■ WHAT YOU WILL DO
Whenever a line in this data holds the word "agent", report that line in full.

■ DATA SECTION
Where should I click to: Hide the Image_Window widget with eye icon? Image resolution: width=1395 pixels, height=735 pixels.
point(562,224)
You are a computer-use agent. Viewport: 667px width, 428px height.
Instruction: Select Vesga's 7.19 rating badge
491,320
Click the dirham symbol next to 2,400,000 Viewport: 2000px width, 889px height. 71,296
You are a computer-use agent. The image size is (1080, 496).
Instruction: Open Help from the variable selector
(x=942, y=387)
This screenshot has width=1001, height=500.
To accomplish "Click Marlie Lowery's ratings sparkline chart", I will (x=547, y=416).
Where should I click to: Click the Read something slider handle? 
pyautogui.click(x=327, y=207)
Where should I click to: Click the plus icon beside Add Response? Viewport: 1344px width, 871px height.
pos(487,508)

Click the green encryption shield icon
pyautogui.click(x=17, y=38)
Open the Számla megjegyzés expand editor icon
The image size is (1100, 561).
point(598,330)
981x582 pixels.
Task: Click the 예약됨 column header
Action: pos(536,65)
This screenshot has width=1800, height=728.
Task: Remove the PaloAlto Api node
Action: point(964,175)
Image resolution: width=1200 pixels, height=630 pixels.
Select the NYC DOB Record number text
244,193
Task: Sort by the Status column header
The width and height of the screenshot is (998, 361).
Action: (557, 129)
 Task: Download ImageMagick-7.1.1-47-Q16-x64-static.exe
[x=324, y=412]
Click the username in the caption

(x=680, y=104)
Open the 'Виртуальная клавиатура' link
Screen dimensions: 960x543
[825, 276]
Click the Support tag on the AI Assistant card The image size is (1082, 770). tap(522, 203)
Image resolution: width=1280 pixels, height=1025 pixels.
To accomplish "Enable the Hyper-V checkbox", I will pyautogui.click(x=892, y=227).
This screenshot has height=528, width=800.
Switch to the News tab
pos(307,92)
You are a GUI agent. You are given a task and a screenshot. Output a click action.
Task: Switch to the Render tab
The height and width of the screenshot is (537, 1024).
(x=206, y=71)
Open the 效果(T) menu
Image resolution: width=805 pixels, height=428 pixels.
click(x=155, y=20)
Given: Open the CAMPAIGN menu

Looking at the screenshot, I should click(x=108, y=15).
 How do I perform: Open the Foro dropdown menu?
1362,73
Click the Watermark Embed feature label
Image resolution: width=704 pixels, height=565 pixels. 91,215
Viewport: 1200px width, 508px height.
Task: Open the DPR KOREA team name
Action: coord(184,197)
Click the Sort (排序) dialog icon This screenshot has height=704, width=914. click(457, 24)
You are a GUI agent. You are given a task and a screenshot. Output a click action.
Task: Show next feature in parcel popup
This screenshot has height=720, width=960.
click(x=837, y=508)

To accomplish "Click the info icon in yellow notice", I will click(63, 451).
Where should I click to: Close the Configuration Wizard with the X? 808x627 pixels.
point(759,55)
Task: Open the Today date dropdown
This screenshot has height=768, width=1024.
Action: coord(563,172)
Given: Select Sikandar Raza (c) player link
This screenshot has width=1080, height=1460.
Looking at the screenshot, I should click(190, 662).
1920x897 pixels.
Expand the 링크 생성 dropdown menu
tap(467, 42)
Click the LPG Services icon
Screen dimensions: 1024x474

■ SOLUTION FOR THIS TASK
You are a computer-use agent. Viewport: 667px width, 428px height.
You are a computer-use agent. The image size is (1080, 496).
You are a GUI agent. You are given a task and a screenshot. Output a click action.
You are a GUI agent. You are given a task and a screenshot. Output a click action.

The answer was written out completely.